Trecho
• • •
Há muito não conversava com um amigo meu, o piauiense, quase universal, Zé Bronquinha. Batizado de José das Chagas de Jesus da Silva, havia sumido de Brasília desde o impeachment da Dilma em 2016. Nordestino forjado na luta pela sobrevivência, o Zé cresceu em Brasília cultivando o sonho de ser um revolucionário.
Quis o destino que sempre chegasse atrasado na história que queria ter vivido. Foi assim desde a descida da Sierra Maestra, passando pelo golpe de 64, a luta pelas diretas e por aí afora. Ardoroso defensor dos governos petistas, brigava nos bares e em outras praças para defender o projeto Lula/Dilma. Usava a mesma veemência que lhe fizera ganhar o apelido de Bronquinha desde as peladas de rua na infância.
Soube que tinha voltado para o Piauí. Suportou o afastamento da presidente, até a posse de Temer, mas não engoliu a eleição do capitão de jeito nenhum. Preferiu uma espécie de exílio sabático na terra natal. Foi lá que o encontrei. Liguei para trocar informações pessoais sobre a pandemia, como estava suportando o tédio do confinamento, a distância dos bares, a falta de abraços afetuosos e dos beijos (poucos) das moças. Respondeu que estava superando bem o período e se readaptando ao Nordeste. Foi quando indaguei se era verdade que o capitão teria substituído Lula no querer dos conterrâneos dele. Depois de um longo suspiro começou uma pequena digressão:
— Tudo anda muito estranho no Brasil. As pessoas acreditam e reproduzem as maluquices do capitão. Compartilham nas redes sociais com fúria. Passam a mão na cabeça de notórios corruptos; batem palma para doido dançar; contrariam a ciência; aceitam a prescrição de remédios feita por um quase analfabeto; assistem inertes a destruição de marcos civilizatórios; ficam de cócoras para o maluco do Trump; negam a pandemia; atacam a democracia e você vem me perguntar o porquê da troca? Ora, meu caro, nordestino não gosta desse ou daquele político, gosta é de governo.
• • •
Registros de dados coletados:

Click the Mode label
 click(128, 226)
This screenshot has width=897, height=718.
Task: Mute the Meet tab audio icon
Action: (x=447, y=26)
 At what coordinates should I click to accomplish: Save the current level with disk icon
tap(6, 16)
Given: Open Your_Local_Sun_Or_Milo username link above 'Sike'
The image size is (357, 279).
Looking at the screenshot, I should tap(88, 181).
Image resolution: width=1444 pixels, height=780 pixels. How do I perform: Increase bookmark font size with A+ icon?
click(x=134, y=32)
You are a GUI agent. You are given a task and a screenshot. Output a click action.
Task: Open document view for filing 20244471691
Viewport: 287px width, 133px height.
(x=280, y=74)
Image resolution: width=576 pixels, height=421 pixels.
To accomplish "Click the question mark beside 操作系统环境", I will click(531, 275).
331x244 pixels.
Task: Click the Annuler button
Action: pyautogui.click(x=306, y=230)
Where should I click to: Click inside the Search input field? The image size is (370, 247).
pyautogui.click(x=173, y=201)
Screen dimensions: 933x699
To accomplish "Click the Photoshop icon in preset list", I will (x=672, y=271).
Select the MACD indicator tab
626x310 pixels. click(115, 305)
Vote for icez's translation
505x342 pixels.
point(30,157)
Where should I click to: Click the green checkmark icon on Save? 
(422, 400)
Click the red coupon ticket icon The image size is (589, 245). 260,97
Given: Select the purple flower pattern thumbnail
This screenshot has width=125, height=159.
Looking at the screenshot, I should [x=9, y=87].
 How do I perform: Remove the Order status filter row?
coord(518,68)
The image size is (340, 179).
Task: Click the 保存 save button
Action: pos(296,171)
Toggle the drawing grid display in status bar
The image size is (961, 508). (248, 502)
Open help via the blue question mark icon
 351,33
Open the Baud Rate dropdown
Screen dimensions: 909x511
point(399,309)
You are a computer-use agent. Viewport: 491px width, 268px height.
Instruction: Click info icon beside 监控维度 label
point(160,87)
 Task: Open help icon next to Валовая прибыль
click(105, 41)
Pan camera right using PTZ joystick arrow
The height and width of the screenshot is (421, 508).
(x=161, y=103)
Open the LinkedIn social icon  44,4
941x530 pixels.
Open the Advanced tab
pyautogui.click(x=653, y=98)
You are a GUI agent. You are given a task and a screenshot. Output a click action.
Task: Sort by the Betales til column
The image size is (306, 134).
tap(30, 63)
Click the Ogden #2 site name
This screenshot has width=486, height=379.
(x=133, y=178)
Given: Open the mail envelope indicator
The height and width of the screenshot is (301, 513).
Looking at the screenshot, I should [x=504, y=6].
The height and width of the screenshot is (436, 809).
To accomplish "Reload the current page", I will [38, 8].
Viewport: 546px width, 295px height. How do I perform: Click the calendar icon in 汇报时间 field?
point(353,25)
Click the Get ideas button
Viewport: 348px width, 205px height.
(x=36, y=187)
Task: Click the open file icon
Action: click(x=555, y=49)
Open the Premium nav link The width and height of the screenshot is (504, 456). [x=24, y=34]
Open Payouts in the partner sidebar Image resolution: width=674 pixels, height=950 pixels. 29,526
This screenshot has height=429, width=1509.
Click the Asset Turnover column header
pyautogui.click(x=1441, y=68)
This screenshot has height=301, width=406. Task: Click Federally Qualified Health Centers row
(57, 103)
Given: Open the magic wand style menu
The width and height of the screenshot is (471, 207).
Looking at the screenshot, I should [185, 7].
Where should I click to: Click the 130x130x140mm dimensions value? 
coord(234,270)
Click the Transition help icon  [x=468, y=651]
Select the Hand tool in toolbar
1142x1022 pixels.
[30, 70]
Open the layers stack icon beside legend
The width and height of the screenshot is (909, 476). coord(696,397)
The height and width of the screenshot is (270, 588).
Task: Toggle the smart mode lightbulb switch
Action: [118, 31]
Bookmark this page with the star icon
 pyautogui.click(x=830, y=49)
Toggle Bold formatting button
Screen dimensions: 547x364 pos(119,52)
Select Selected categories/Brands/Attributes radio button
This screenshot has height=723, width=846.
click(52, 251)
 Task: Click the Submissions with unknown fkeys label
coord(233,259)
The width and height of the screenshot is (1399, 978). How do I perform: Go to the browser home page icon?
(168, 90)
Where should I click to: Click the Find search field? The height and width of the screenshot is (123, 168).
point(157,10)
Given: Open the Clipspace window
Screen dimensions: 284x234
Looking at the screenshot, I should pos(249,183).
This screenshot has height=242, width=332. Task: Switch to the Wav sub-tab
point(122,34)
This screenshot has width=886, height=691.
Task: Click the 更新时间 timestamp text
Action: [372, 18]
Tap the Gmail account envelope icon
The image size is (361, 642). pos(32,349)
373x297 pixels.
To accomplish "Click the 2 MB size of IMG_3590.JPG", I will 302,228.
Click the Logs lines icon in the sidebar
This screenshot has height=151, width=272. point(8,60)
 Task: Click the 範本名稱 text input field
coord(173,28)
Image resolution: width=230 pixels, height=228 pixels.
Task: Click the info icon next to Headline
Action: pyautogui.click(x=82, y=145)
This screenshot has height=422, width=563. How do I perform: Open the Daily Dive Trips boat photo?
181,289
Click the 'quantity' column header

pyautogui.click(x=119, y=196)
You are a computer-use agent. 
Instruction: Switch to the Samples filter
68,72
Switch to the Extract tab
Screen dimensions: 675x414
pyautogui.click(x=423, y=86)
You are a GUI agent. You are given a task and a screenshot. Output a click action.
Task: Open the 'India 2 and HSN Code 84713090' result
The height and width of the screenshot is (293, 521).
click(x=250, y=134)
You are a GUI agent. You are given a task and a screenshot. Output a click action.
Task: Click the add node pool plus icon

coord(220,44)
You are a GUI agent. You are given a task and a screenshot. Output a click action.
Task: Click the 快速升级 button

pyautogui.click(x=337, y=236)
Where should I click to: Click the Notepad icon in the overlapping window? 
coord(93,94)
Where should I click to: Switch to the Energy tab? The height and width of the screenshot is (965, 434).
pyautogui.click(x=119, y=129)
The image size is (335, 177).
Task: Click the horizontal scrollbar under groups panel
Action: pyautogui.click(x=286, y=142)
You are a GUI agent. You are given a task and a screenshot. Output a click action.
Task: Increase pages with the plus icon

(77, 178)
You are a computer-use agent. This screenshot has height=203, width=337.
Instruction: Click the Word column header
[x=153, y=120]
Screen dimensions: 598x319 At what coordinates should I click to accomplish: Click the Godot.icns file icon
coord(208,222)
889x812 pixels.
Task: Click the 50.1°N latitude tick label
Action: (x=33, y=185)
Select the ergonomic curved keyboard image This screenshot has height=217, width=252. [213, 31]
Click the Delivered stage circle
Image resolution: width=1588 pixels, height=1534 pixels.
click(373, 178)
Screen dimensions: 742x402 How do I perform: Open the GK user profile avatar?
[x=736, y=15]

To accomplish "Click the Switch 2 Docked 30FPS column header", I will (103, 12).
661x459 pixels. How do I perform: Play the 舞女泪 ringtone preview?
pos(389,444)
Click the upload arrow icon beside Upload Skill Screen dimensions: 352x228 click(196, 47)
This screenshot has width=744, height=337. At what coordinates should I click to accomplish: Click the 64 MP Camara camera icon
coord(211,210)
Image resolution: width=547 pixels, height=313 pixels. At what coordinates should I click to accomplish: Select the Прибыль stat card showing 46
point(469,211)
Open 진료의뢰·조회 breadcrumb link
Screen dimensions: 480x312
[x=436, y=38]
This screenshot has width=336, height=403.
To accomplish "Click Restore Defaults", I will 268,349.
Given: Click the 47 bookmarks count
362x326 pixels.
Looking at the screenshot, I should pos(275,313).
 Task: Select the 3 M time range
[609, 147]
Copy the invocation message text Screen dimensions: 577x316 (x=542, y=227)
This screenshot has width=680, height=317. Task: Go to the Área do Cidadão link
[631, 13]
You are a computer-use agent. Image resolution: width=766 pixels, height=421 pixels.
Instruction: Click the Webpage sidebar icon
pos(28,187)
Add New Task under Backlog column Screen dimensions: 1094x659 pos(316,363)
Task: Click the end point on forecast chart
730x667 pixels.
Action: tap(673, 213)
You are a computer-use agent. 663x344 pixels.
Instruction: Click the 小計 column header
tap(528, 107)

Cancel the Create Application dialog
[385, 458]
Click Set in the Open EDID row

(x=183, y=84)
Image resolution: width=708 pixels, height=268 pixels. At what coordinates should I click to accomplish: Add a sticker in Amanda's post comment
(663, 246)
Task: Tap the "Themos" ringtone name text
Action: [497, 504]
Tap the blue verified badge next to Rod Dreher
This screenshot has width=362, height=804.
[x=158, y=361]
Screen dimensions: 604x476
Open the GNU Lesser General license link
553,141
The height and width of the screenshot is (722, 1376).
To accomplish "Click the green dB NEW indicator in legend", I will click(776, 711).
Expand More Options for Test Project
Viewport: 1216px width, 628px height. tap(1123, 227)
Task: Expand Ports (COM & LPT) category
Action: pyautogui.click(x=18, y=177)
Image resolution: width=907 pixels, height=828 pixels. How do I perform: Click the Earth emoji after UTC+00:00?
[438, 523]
• • •
Conjunto de tarefas
(a) Quais políticos são citados pelo nome na crônica sobre Zé Bronquinha?
(b) Na crônica sobre Zé Bronquinha, reescreva o trecho de "Há muito não" a "rua na infância.", substituindo "Brasília" por "Goiânia".
(c) Dê continuidade à crônica sobre Zé Bronquinha a partir do ponto em que ela para.
Os registros não têm relação com a crônica sobre Zé Bronquinha.

Respostas das tarefas
(a) Dilma, Lula, Temer e Trump.

(b)
Há muito não conversava com um amigo meu, o piauiense, quase universal, Zé Bronquinha. Batizado de José das Chagas de Jesus da Silva, havia sumido de Goiânia desde o impeachment da Dilma em 2016. Nordestino forjado na luta pela sobrevivência, o Zé cresceu em Goiânia cultivando o sonho de ser um revolucionário.
Quis o destino que sempre chegasse atrasado na história que queria ter vivido. Foi assim desde a descida da Sierra Maestra, passando pelo golpe de 64, a luta pelas diretas e por aí afora. Ardoroso defensor dos governos petistas, brigava nos bares e em outras praças para defender o projeto Lula/Dilma. Usava a mesma veemência que lhe fizera ganhar o apelido de Bronquinha desde as peladas de rua na infância.

(c)
Voltamos a falar amenidades e nos despedimos. Acho que o Zé Bronquinha foi cruel com nossos conterrâneos. Não é apenas o nordestino que gosta do governo. Os fanáticos, corruptos e milicianos também. Além de generais pequenos, alguns gordinhos, que não perdem uma boquinha por nada. Tá difícil achar graça.